WORK INSTRUCTION: Print the line where "You are a GUI" occurs and every line that follows it in the data below, ending with the last line, precisely as written.

DATA FOR THIS EXERCISE:

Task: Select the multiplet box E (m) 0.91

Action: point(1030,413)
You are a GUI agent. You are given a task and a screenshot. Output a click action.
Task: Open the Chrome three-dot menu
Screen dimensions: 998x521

RESULT:
You are a GUI agent. You are given a task and a screenshot. Output a click action.
Task: Open the Chrome three-dot menu
Screen dimensions: 998x521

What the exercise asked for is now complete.